Confidence tricksIraqi defector admits he duped U.S. about Saddam's WMD

Published 16 February 2011

On 5 February 2003, Secretary of State Colin Powell spoke before the UN Security Council, making the case for tough measures against Saddam Hussein — including a U.S. invasion to topple him; one of the key revelations in Powell’s speech was that in order to evade detection of its WMD program, Iraq had constructed mobile biowarfare labs; as was the case with many other assertions in Powell’s speech, this assertion, too, was false; the CIA analysts who wrote Powell’s speech relied on an Iraqi defector code-named Curveball, who was considered unreliable by German and Israeli intelligence; the man who pulled off one of the greatest confidence tricks in the history of modern intelligence now admits that everything he had said about the inner workings of Saddam Hussein’s biological weapons program was a flight of fantasy

A defector whose claims that Iraq had biological weapons were used in justifying the 2003 U.S. invasion has admitted that he lied to help get rid of Saddam Hussein, the Guardian newspaper said Tuesday.

Maybe I was right, maybe I was not right,” Rafid Ahmed Alwan al-Janabi told the British newspaper.

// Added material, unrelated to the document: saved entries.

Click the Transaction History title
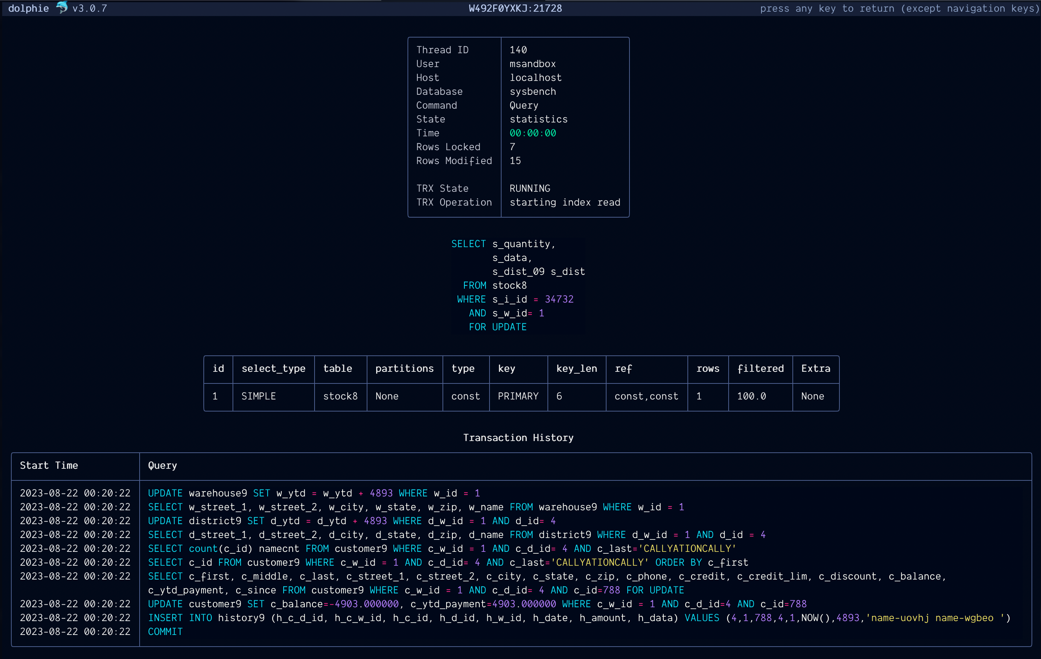 pos(517,437)
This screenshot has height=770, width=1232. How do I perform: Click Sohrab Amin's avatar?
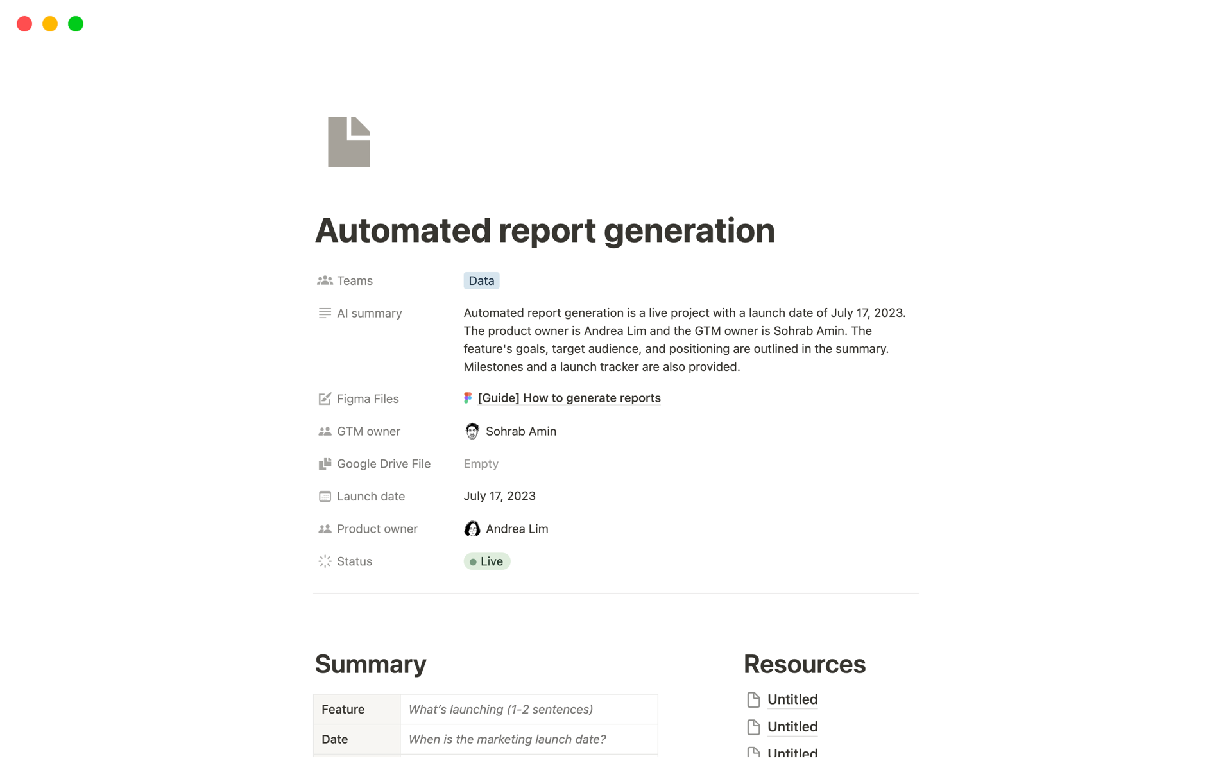(472, 431)
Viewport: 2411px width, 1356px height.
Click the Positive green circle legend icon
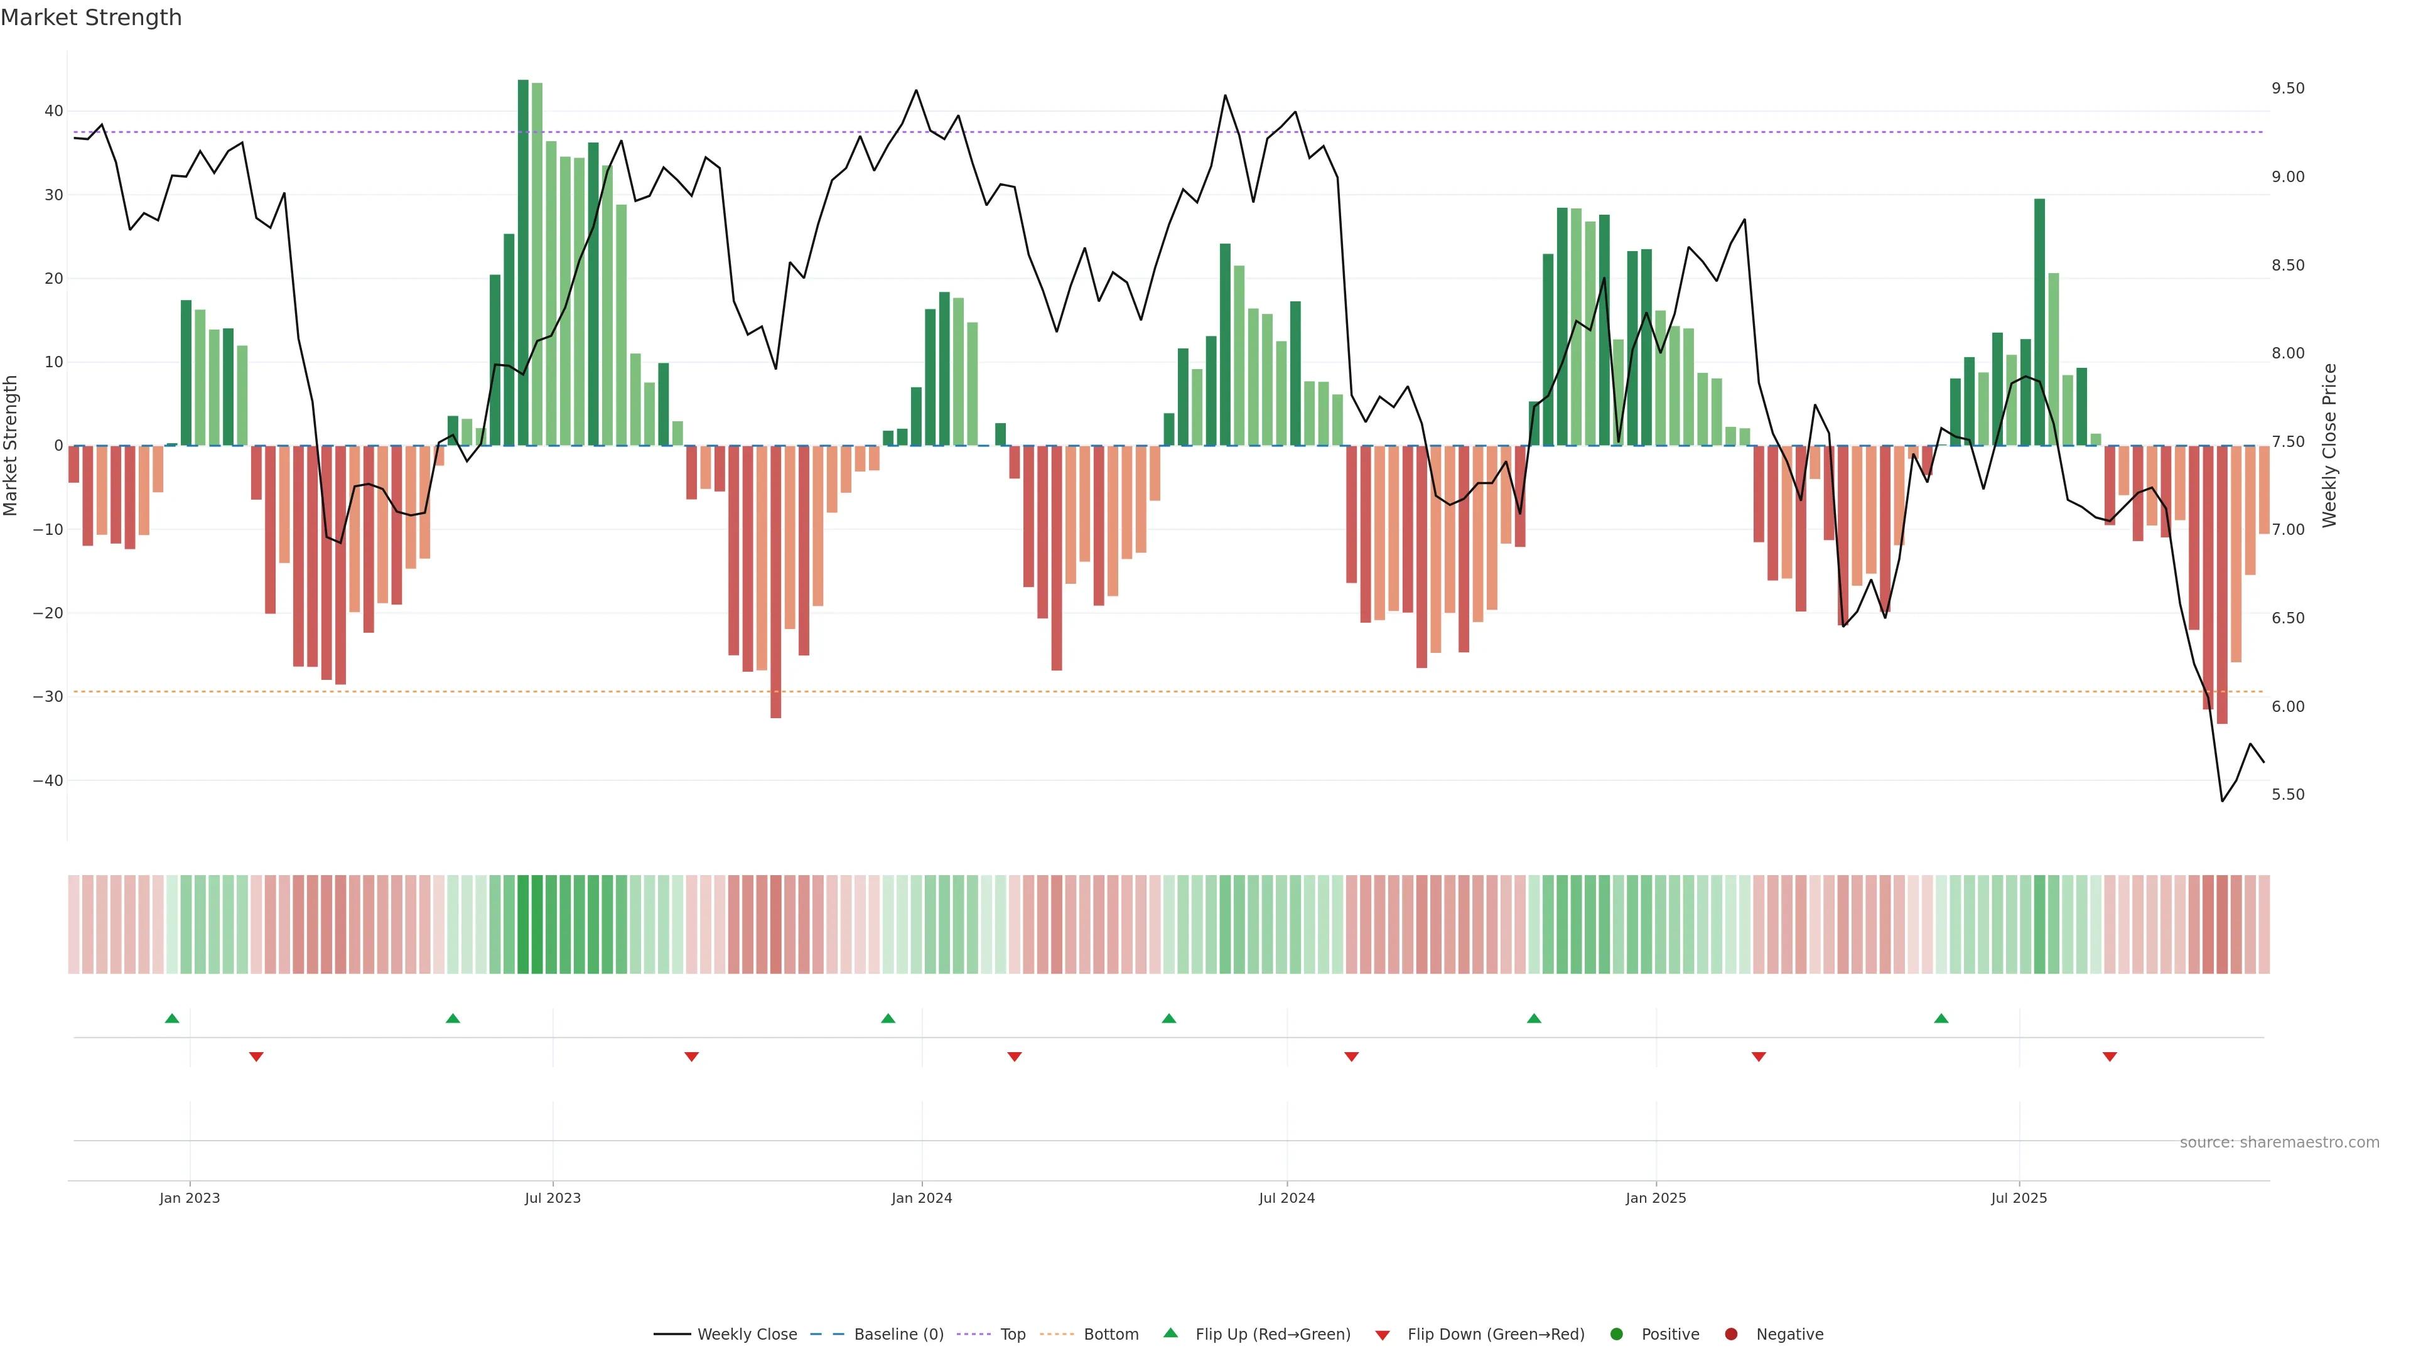(x=1616, y=1334)
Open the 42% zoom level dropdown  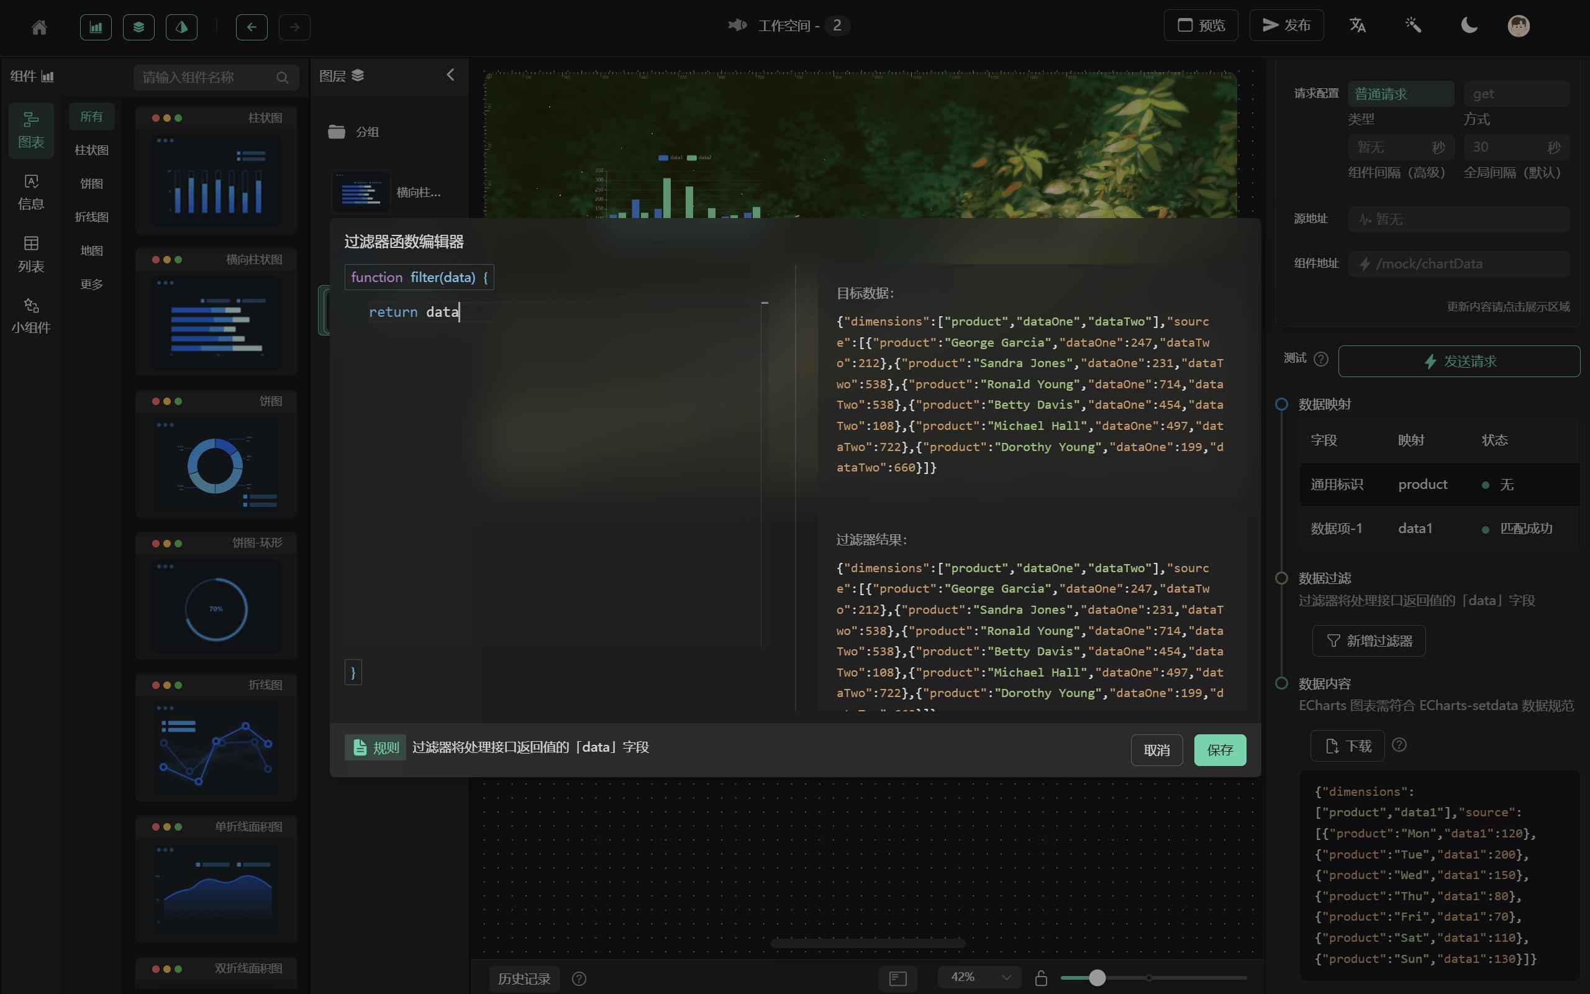coord(978,977)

They gave me this chance. I had the chance to fabricate something to topple the regime. I and my sons are proud of that and we are proud that we were the reason to give Iraq the margin of democracy. I had to do something for my country, so I did this and I am satisfied because there is no dictator in Iraq any more,” he added.

Janabi, codenamed Curveball by German and American intelligence officials, told the BND, Germany’s secret service, that Iraq had mobile bio-weapons trucks and had built clandestine factories.

Fox News reports that even after he went back on his story after being confronted with denials from another source, his former boss, the BND continued to take him seriously, he said.

The BND confronted Janabi with a statement from Bassil Latif, his former boss at the Military Industries Commission in Iraq, who said there were no trucks or factories.

OK, when [Latif says] there no trucks then [there are none],” the paper reported Janabi telling the BND.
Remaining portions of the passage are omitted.